Stored items from a collection
(begin)
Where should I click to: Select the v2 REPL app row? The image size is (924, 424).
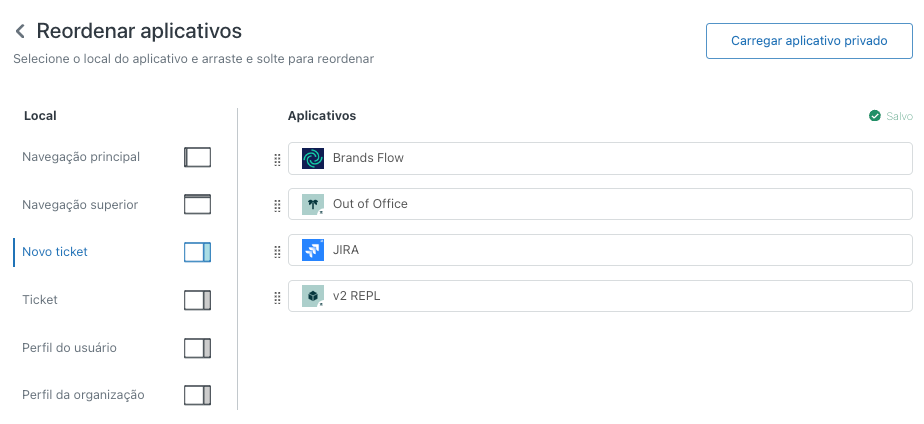click(600, 296)
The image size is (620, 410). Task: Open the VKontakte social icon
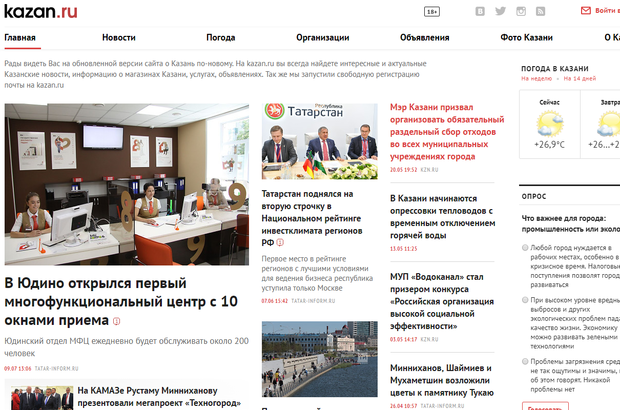481,11
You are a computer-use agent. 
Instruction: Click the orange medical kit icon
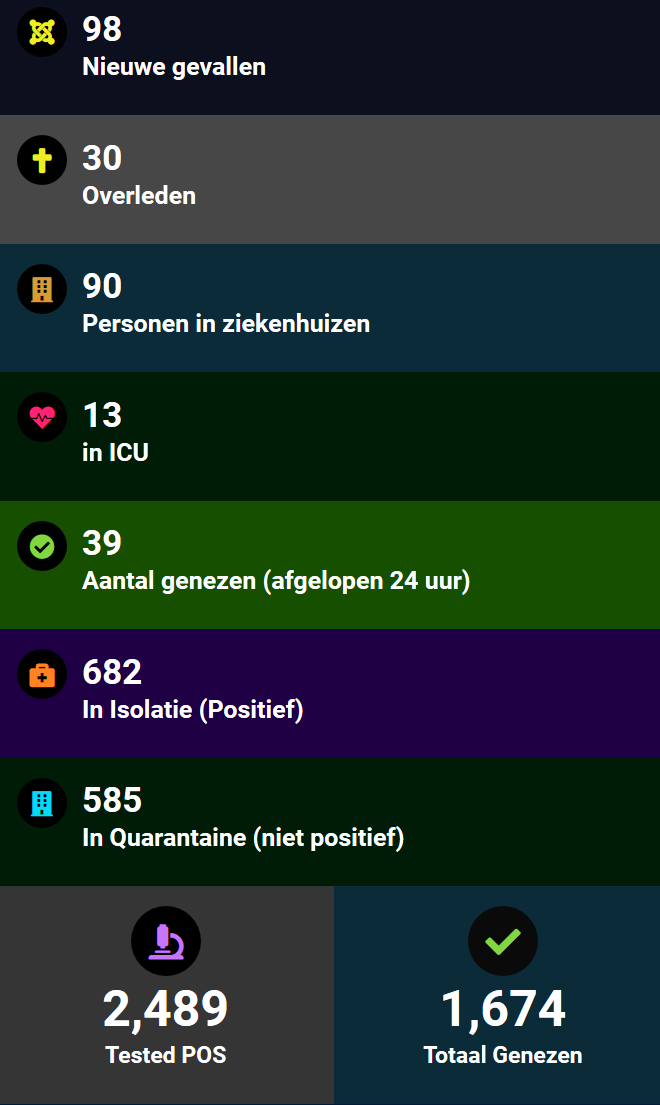[x=42, y=675]
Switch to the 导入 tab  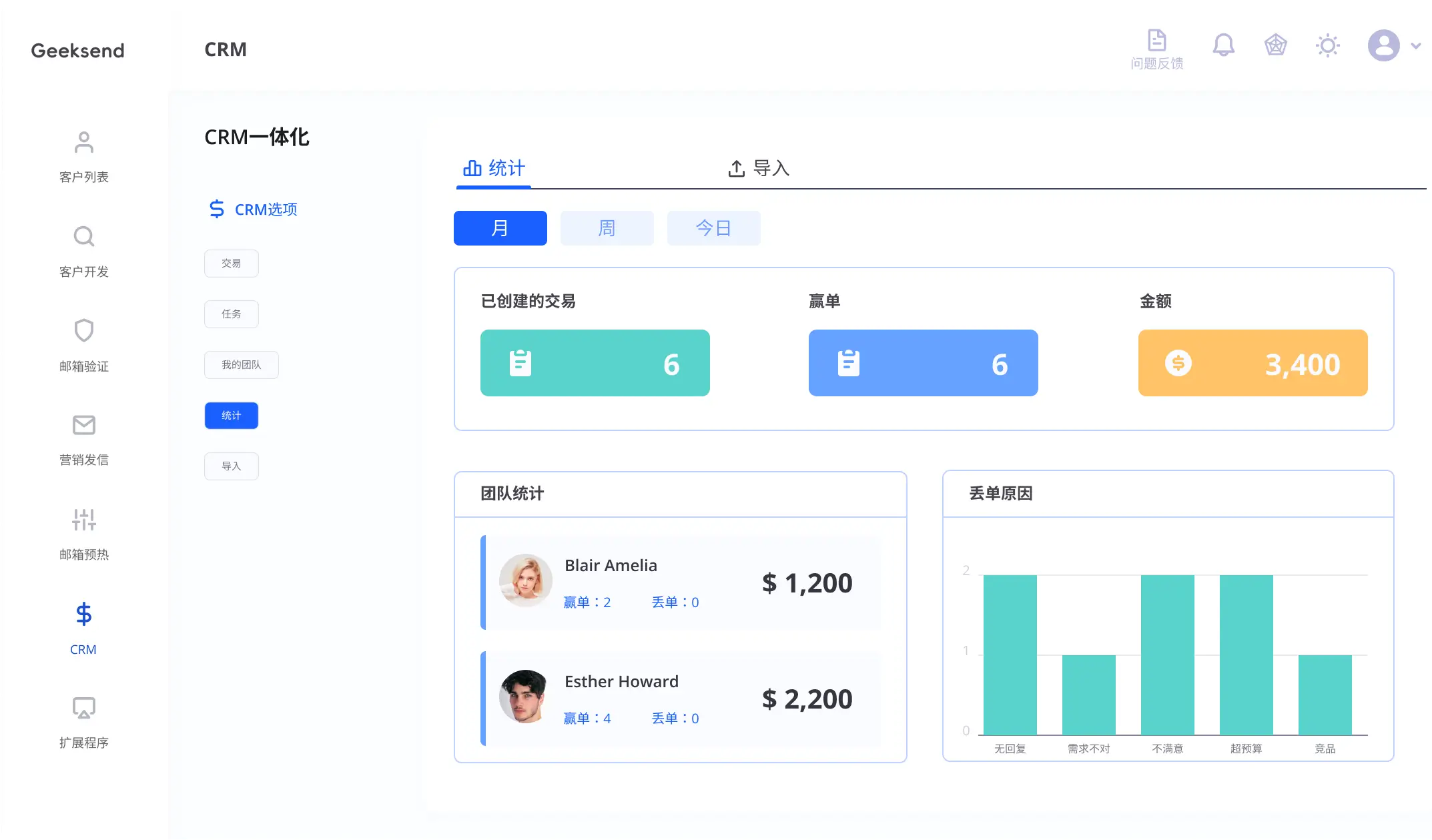tap(759, 168)
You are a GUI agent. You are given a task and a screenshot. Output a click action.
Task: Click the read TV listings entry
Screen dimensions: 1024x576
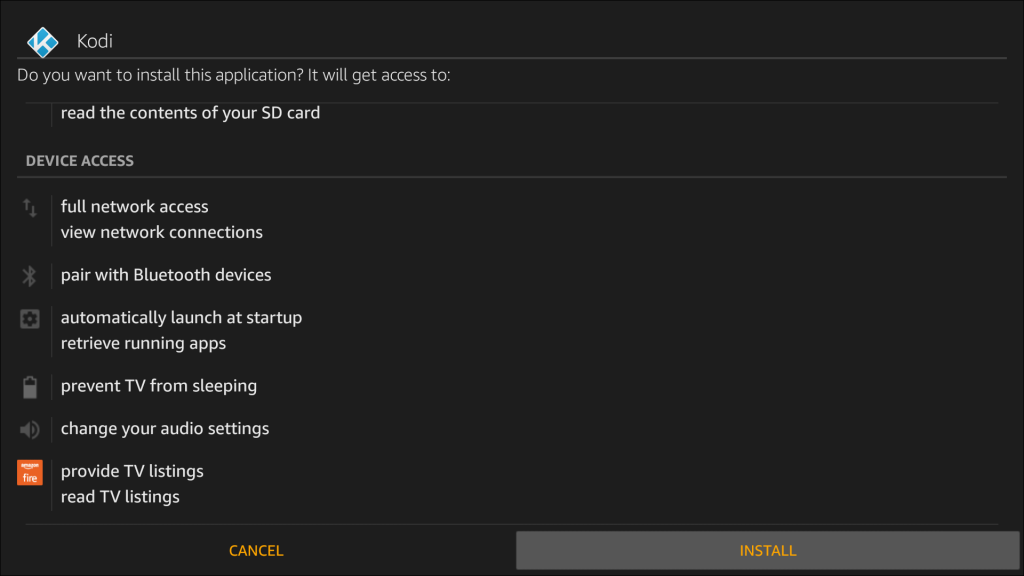click(x=120, y=496)
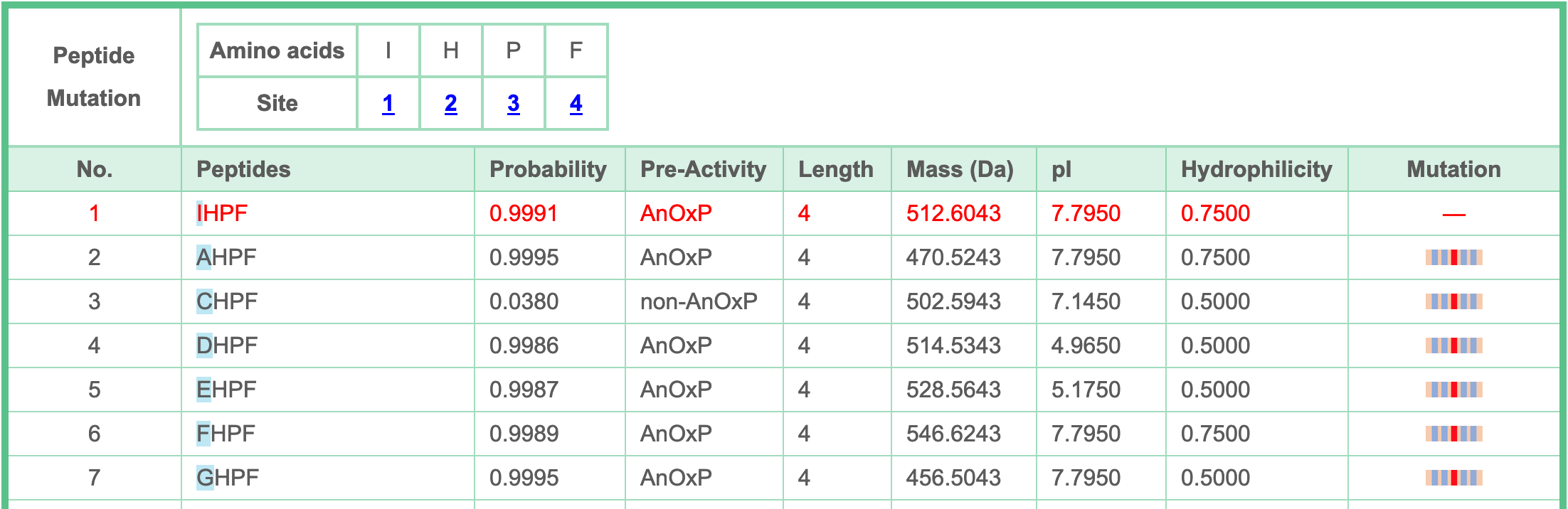
Task: Follow mutation site link 4
Action: tap(576, 104)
(end)
What you need to do: Report every line in the records above that contains the string "size", matching case exactly.

Task result:
Where should I click to: Select the v2 REPL app row? The image size is (924, 424).
The image size is (620, 410). Task: Open the VKontakte social icon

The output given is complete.